Data records ::

[Start of Attachment]

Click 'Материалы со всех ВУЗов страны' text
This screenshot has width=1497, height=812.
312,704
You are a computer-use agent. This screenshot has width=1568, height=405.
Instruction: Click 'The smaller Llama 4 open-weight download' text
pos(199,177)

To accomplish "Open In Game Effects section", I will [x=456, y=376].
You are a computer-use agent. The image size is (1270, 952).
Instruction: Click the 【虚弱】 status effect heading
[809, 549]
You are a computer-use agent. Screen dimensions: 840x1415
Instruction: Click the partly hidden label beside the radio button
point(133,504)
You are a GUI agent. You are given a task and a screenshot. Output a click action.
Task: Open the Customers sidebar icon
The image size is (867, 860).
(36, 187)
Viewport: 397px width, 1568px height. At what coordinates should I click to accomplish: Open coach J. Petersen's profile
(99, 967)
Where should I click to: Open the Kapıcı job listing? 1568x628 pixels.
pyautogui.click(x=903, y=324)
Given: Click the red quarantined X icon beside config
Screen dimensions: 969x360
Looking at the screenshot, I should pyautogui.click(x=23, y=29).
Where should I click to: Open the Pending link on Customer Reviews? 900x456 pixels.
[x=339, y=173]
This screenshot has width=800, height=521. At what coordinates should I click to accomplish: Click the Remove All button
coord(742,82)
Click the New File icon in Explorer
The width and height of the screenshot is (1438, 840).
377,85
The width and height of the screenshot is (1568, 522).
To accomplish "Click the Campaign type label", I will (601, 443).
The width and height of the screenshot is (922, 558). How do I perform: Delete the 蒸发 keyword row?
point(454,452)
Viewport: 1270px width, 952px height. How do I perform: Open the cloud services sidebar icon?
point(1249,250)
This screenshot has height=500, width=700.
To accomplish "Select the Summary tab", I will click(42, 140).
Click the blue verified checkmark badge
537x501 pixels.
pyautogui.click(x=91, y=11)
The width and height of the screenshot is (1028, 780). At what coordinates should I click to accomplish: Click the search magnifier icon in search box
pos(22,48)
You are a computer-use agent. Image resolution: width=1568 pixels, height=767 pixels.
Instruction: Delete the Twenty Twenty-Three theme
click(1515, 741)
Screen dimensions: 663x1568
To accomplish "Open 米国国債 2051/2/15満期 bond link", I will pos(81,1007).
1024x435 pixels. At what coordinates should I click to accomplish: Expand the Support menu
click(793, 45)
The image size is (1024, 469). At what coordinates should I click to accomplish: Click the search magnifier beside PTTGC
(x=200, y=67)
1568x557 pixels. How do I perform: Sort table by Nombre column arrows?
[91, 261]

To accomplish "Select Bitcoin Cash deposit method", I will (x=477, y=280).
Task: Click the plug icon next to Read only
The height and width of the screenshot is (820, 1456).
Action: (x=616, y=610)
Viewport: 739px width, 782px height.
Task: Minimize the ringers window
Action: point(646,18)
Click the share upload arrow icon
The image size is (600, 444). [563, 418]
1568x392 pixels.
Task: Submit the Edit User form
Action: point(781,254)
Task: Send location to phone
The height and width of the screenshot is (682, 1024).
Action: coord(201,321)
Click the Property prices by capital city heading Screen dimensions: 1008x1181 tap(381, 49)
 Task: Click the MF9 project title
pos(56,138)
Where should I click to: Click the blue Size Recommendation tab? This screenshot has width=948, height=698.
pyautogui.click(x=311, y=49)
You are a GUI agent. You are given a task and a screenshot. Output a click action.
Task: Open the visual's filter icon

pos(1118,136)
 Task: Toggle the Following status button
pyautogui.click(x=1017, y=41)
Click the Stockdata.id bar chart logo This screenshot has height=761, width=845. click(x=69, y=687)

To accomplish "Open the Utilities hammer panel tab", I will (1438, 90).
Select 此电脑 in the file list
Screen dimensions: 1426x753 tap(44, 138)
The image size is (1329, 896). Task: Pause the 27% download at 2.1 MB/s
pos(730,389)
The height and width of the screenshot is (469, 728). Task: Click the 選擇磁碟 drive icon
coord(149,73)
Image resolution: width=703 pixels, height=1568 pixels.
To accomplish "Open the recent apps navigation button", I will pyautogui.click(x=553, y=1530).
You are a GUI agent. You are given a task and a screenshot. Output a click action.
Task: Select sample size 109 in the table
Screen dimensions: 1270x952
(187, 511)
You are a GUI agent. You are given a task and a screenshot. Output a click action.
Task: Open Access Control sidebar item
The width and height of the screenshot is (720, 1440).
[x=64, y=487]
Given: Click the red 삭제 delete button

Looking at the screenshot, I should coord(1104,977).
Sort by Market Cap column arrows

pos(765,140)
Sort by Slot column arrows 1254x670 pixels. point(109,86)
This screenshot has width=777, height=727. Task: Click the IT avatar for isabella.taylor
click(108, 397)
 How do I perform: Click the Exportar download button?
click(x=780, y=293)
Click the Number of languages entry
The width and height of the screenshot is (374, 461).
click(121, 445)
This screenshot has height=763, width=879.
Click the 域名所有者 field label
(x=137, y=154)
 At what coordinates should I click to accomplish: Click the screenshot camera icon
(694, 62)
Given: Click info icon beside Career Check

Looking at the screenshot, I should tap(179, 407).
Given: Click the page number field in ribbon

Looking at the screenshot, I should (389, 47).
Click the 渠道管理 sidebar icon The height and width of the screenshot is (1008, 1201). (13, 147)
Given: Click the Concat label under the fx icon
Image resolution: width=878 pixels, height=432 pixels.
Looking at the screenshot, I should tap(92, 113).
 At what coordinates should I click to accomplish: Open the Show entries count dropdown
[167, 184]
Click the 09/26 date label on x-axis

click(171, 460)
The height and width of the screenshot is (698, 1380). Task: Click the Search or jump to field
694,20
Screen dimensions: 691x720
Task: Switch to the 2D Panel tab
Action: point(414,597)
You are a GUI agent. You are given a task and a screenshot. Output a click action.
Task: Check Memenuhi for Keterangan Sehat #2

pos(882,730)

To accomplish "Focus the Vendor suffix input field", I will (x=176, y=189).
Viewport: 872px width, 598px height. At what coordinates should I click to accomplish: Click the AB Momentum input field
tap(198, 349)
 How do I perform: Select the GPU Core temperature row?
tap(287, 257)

[End of Attachment]

PROBLEM :: The range runs from the line above containing "The width and height of the screenshot is (1028, 780)." to the line containing "Task: Click the plug icon next to Read only", inclusive. Restate those lines word for word and no others.

COMPLETED TASK ::
The width and height of the screenshot is (1028, 780). At what coordinates should I click to accomplish: Click the search magnifier icon in search box
pos(22,48)
You are a computer-use agent. Image resolution: width=1568 pixels, height=767 pixels.
Instruction: Delete the Twenty Twenty-Three theme
click(1515, 741)
Screen dimensions: 663x1568
To accomplish "Open 米国国債 2051/2/15満期 bond link", I will pos(81,1007).
1024x435 pixels. At what coordinates should I click to accomplish: Expand the Support menu
click(793, 45)
The image size is (1024, 469). At what coordinates should I click to accomplish: Click the search magnifier beside PTTGC
(x=200, y=67)
1568x557 pixels. How do I perform: Sort table by Nombre column arrows?
[91, 261]

To accomplish "Select Bitcoin Cash deposit method", I will (x=477, y=280).
Task: Click the plug icon next to Read only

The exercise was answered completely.